Part of a bleeding edge technology system, the cameras were brought to Paris to track the progress of a study conducted by fitness and motion experts at Texas A&M University-Commerce. While most motion capture systems require physical markings at every joint, the DARI Motion Capture System forgoes the markings and finds the joint center within 1 millimeter because of its advanced mathematical algorithms.

Normally, it costs $350 or more per person to use the DARI Motion system, but the voluntary service is offered to the firefighters for free by the research team at TAMUC. Researchers hope to use the DARI Motion system to track the results of a training and conditioning program designed to help the firefighters become more mobile in key areas of the lower back and spine.

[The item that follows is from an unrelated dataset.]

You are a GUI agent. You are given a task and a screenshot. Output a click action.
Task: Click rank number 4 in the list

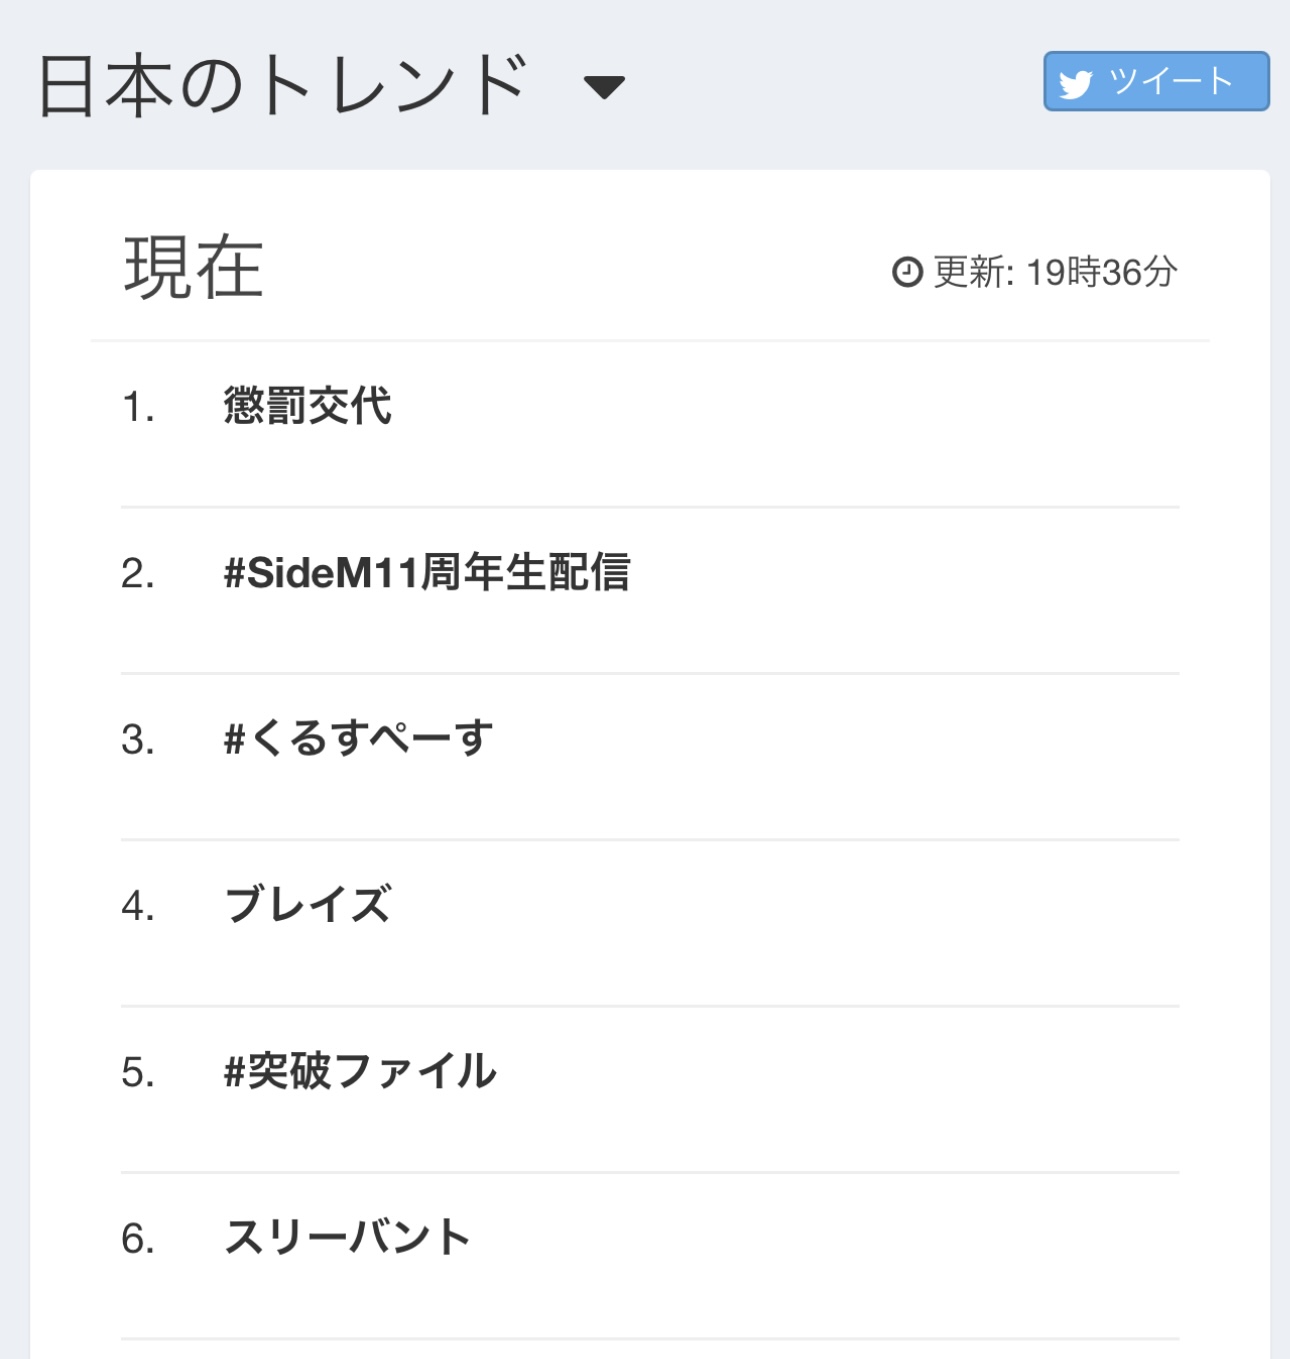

“Over time, especially if you’re a career firefighter, I mean, life happens as well. You do things outside just being in the station, right? So, there’s a lot of different components that play into it. But specifically in the fire service, just from workload, just from years of service, from the different kinds of gear that they wear, takes a toll on your back, on your hips, on your knees. And so specifically for this study, we’re looking at the lumbar spine,” said Hussien Jabai, a head researcher on the project.

The program begins with a pre-testing session, during which the cameras record a series of simple stretches to establish a baseline for the rest of the training program. The firefighters will go through an established regimen of programs including stretches, weight lifting, running and more. They will perform the exercise regimen every three days for six weeks.

Firefighters appeared eager to participate in the program. In between ribbing or cheering each other on, they performed the preliminary exercises while laughing and joking about the intensity.

“Completely enthusiastic from the administration up front. There was no point of ‘Let me think about it,’” Jabai said about the firefighters’ willingness to participate. “It was like, ‘I will show this, we’re interested.’ Enthusiasm from the personnel side, from the firefighter side, I mean, right now they are having conversations with each other. Yesterday, we just had a huge crew just hyping each other up. You know, the enthusiasm from the firefighters is beyond what we could simply ask for, and it’s been really awesome, just connecting with them and chatting with them.”

Dr. Michael Oldham and Jabai are leading the program with the assistance of graduate research students Sierra Guggenbuehl and Omar Ramirez. Paris firefighters are the second fire team to participate in the study, preceded by the Melissa Fire Department.

Oldham thinks the group will be more than capable of finishing the program and spoke highly of their current fitness.

“The Paris Fire Department, based on our initial data, puts the fitness of their firefighters as a higher priority because they are very fit. They are strong, flexible, tactical athletes. So it’s a testament to the program that they already have instituted. They have pure, fitness personnel that are firefighters that are just here to help lead exercise. Their facilities that they have here are top notch. So their scores are very high scores,” Oldham said.

After the training period, TAMUC researchers will return to the Paris Fire Department with the DARI Motion Sensors and reassess the mobility rating of the firefighters. The researchers hypothesize the firefighters will see noticeable improvement in lower back mobility during the course of the six weeks.

Kareyn Hellmann is an intern with The Paris News.